Tu as beaucoup voyagé ces dernières années, cela a-t-il semé des graines pour ton nouvel album ? Penses-tu que le terreau de ce disque aurait été autre si tu étais resté à Paris ?
Oui et c’est même quasiment le propos entier de cet album ou tout du moins du documentaire sur ce disque car je ne sais pas si on voit cet album de manière aussi distincte. En août 2022, j’en ai eu marre de Paris, j’avais l’impression de ne plus du tout avoir le droit d’être moi-même et d’être juste dans une sorte de compétition musicale dans laquelle il faut faire un max de titres et de rencontres, être à la page…Toutes ces injonctions capitalistes qui se sont incrustées dans l’art nous déconnectent de notre authenticité ; et c’est censé être notre taf en tant qu’artiste. J’avais bien bossé, j’avais fait plein de choses pour plein de gens, j’avais bien gagné ma vie et je me suis demandé ce qu’était la récompense.
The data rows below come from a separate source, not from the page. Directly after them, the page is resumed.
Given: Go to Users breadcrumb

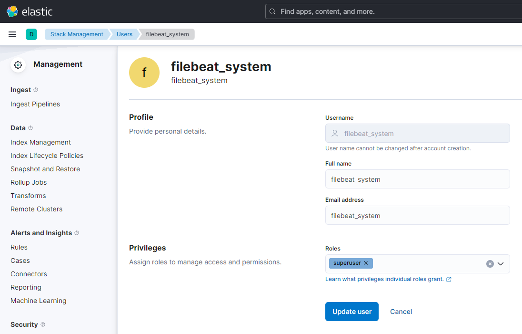Looking at the screenshot, I should 124,34.
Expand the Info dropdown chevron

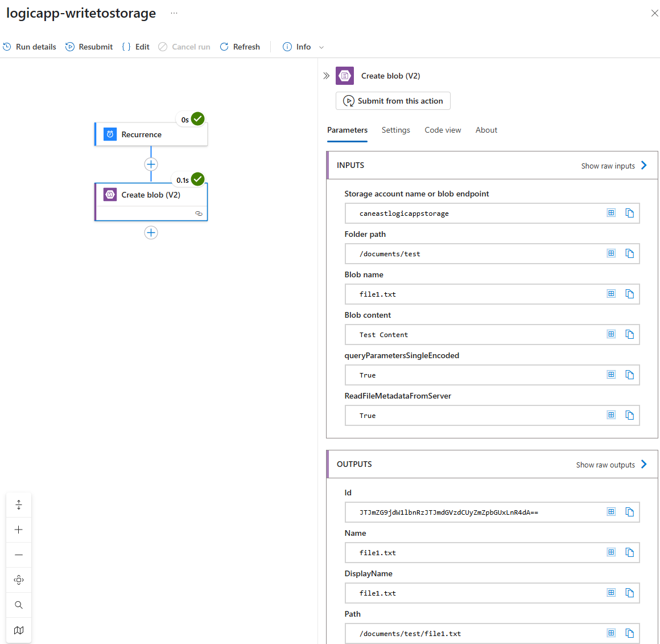pyautogui.click(x=321, y=47)
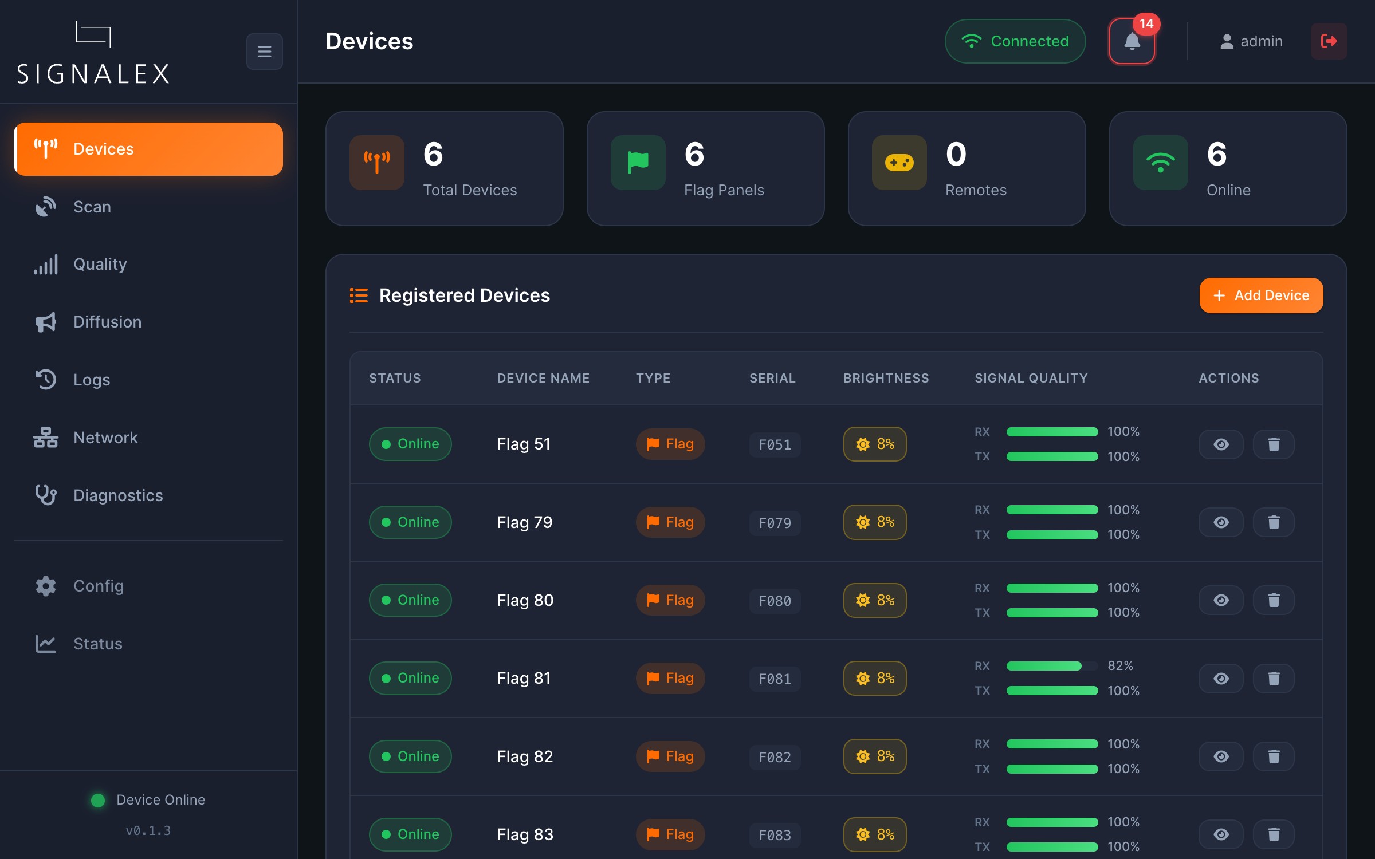Click Flag 51 brightness 8% badge

(x=874, y=444)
Je commençais à moins aimer faire de la musique et j’avais la sensation d’être un banquier car je regardais plus ce que je gagnais et moins ce que je faisais et ce n’est pas pour cela que j’ai entrepris de faire ce métier. J’ai dit stop et je me suis barré car j’ai ressenti le besoin de me retrouver sans pression extérieure. Je suis parti d’abord en Tunisie car je voulais aller voir le Sahara. Ensuite, je me suis rendu en Andalousie car je voulais aller à la rencontre d’une partie de mes origines. Je suis parti également à Berlin, en Thaïlande, au Maroc, à Istanbul…j’ai choisi des endroits où je pouvais rester assez longtemps et avec des cultures différentes. J’étais seul et généralement, je ne parlais pas la langue des pays dans lesquels j’étais ; même si je parle anglais. A la base, je ne suis pas parti spécialement afin de faire un album mais je savais que j’en ferai un à un moment donné. Durant ce périple, je me suis rendu compte qu’au final, j’étais toujours la même personne que lorsque je suis arrivé à Paris. Une fois tout le masque social enlevé, je redevenais ce petit gars qui aime bien Final Fantasy, Pokémon, GTA, Friends, How I Meet Your Mother, Jeff Buckley, Radiohead et Nirvana. En fait, j’étais un peu toujours le même lycéen ; finalement, Paris avait été un long processus d’apprentissage mais aussi pas mal de désincarnation. C’est un peu comme si Paris avait été une école mais si une école nous apprend plein de choses, elle nous conforme aussi vachement. Et là, c’était un travail de non-conformité justement.
Pourquoi as-tu baptisé cet album « BB98 » ? Est-ce une sorte de nom de code ?
Oui, c’est complètement un nom de code et à vrai dire, il n’est pas né d’un coup. Au tout début, cet album s’appelait « ITO98 » car je voulais un mot Japonais et le chiffre 98 car cette année-là symbolise bien ce truc que j’ai retrouvé. J’associe cette période à la naissance de sagas de jeux vidéo que j’aime, à celle de Daft Punk, à la grande ère de la Brit Pop ou du Trip Hop, à la Coupe du Monde, à la France de Chirac…La Pop culture de la fin des années 90 me touche beaucoup. A côté de cela, je suis tombé sur un article d’une journaliste Japonaise qui avait lancé une sorte de MeToo, ça m’avait touché mais avec le temps, je me suis dit que je connaissais mal cette histoire et ça n’aurait pas été sincère de garder ITO dans le titre de l’album. J’ai cherché à remplacer ce terme, j’aimais bien le mot bébé qui renvoyait à l’enfance mais en l’orthographiant BB, ça faisait un peu langage texto et ça faisait penser aux années 2000 que j’aime bien aussi. Par ailleurs, on pouvait y retrouver l’initial de Bauer et comme c’est ma deuxième grosse sortie, « Jim » pouvait être le A et ce nouveau disque le B. Ce titre faisait sens par plein d’aspects d’autant que j’aime bien aussi les faces B et que j’ai enregistré ce disque au studio La Briche.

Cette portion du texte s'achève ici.